[Goal of the exercise]: Print, from the listing below, the lines starting at the line containing "Expand the 苹果糖葫芦" and ending at the line containing "Like the tweet", exactly as they stand, and print nothing else.

——————————

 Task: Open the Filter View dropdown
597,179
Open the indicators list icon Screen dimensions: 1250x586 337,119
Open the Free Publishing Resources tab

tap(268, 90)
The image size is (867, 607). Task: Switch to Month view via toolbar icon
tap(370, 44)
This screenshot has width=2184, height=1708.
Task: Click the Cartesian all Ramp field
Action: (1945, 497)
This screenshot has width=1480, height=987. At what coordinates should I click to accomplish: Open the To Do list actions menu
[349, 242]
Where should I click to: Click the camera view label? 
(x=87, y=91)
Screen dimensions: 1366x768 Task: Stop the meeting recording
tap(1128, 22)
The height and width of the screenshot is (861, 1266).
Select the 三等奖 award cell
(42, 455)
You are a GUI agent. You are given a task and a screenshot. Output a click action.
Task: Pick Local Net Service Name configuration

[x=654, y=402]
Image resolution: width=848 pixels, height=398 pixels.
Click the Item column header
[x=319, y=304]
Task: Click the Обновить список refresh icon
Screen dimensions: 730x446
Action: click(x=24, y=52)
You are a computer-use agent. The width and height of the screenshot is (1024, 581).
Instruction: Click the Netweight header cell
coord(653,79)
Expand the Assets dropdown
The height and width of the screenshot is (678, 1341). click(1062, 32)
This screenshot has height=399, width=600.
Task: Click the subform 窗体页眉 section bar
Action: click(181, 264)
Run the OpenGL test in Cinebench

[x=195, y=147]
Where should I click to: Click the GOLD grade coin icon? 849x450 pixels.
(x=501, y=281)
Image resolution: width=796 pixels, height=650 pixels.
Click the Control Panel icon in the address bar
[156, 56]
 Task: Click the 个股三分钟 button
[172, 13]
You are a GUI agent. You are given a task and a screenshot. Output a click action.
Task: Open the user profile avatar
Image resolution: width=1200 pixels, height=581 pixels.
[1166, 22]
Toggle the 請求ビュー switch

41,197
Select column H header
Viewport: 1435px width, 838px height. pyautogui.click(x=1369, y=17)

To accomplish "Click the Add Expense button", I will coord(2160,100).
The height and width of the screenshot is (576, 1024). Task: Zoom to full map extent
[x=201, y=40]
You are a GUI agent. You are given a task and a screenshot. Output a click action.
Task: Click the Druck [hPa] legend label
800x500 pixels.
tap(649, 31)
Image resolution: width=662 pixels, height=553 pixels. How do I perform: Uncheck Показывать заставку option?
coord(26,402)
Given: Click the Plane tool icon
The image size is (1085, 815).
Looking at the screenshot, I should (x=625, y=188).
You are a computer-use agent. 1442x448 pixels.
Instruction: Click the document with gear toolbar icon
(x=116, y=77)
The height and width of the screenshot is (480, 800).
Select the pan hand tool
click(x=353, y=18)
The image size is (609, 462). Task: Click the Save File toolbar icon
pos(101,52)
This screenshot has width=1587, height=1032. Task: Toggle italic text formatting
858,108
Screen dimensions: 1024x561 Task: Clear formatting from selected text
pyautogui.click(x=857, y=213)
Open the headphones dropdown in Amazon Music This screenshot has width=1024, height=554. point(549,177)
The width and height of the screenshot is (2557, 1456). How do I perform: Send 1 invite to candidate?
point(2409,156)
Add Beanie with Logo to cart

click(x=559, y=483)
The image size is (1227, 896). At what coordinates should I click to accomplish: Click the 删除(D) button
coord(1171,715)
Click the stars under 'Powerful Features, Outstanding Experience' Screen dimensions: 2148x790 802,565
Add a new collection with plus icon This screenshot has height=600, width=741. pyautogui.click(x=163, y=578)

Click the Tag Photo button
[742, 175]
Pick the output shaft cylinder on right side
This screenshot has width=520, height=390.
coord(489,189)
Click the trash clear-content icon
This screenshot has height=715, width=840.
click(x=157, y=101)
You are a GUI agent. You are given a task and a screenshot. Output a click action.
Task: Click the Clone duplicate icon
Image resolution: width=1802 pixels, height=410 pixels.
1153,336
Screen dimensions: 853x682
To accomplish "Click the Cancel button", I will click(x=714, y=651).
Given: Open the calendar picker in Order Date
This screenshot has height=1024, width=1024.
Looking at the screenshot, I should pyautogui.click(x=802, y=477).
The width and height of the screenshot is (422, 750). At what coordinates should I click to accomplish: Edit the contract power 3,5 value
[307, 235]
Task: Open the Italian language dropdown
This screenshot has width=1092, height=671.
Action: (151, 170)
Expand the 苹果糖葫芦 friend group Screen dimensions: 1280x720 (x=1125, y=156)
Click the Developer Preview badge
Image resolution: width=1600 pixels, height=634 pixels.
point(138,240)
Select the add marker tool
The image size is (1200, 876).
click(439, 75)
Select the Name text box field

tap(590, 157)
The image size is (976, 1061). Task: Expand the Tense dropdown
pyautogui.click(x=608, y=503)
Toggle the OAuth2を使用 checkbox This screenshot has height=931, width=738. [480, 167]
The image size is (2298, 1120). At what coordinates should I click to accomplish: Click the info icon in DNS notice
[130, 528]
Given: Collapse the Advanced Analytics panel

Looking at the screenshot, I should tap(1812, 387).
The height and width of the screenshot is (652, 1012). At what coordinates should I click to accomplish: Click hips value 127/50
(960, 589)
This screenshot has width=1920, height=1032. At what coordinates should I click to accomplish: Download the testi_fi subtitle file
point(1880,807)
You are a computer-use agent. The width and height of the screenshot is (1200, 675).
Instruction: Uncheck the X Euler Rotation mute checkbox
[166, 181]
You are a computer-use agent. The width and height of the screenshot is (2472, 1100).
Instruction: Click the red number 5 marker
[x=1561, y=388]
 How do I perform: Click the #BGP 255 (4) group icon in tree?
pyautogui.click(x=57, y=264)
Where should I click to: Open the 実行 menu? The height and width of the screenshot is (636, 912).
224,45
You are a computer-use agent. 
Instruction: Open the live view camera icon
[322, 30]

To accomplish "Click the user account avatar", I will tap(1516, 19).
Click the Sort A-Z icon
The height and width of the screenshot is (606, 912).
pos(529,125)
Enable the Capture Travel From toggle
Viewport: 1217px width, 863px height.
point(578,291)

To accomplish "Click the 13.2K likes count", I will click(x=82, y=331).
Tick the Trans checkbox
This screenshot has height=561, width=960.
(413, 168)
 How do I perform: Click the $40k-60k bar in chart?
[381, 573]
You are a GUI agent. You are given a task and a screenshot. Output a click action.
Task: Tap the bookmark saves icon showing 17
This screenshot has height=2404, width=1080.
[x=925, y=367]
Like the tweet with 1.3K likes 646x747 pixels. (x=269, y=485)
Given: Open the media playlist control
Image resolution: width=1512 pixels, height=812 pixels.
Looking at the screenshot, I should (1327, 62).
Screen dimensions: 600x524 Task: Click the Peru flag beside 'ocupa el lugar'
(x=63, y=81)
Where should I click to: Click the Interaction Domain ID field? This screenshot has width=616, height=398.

——————————

[Result for this exercise]:
Expand the 苹果糖葫芦 friend group Screen dimensions: 1280x720 (x=1125, y=156)
Click the Developer Preview badge
Image resolution: width=1600 pixels, height=634 pixels.
point(138,240)
Select the add marker tool
The image size is (1200, 876).
click(439, 75)
Select the Name text box field

tap(590, 157)
The image size is (976, 1061). Task: Expand the Tense dropdown
pyautogui.click(x=608, y=503)
Toggle the OAuth2を使用 checkbox This screenshot has height=931, width=738. [480, 167]
The image size is (2298, 1120). At what coordinates should I click to accomplish: Click the info icon in DNS notice
[130, 528]
Given: Collapse the Advanced Analytics panel

Looking at the screenshot, I should tap(1812, 387).
The height and width of the screenshot is (652, 1012). At what coordinates should I click to accomplish: Click hips value 127/50
(960, 589)
This screenshot has width=1920, height=1032. At what coordinates should I click to accomplish: Download the testi_fi subtitle file
point(1880,807)
You are a computer-use agent. The width and height of the screenshot is (1200, 675).
Instruction: Uncheck the X Euler Rotation mute checkbox
[166, 181]
You are a computer-use agent. The width and height of the screenshot is (2472, 1100).
Instruction: Click the red number 5 marker
[x=1561, y=388]
 How do I perform: Click the #BGP 255 (4) group icon in tree?
pyautogui.click(x=57, y=264)
Where should I click to: Open the 実行 menu? The height and width of the screenshot is (636, 912).
224,45
You are a computer-use agent. 
Instruction: Open the live view camera icon
[322, 30]

To accomplish "Click the user account avatar", I will tap(1516, 19).
Click the Sort A-Z icon
The height and width of the screenshot is (606, 912).
pos(529,125)
Enable the Capture Travel From toggle
Viewport: 1217px width, 863px height.
point(578,291)

To accomplish "Click the 13.2K likes count", I will click(x=82, y=331).
Tick the Trans checkbox
This screenshot has height=561, width=960.
(413, 168)
 How do I perform: Click the $40k-60k bar in chart?
[381, 573]
You are a GUI agent. You are given a task and a screenshot. Output a click action.
Task: Tap the bookmark saves icon showing 17
This screenshot has height=2404, width=1080.
[x=925, y=367]
Like the tweet with 1.3K likes 646x747 pixels. (x=269, y=485)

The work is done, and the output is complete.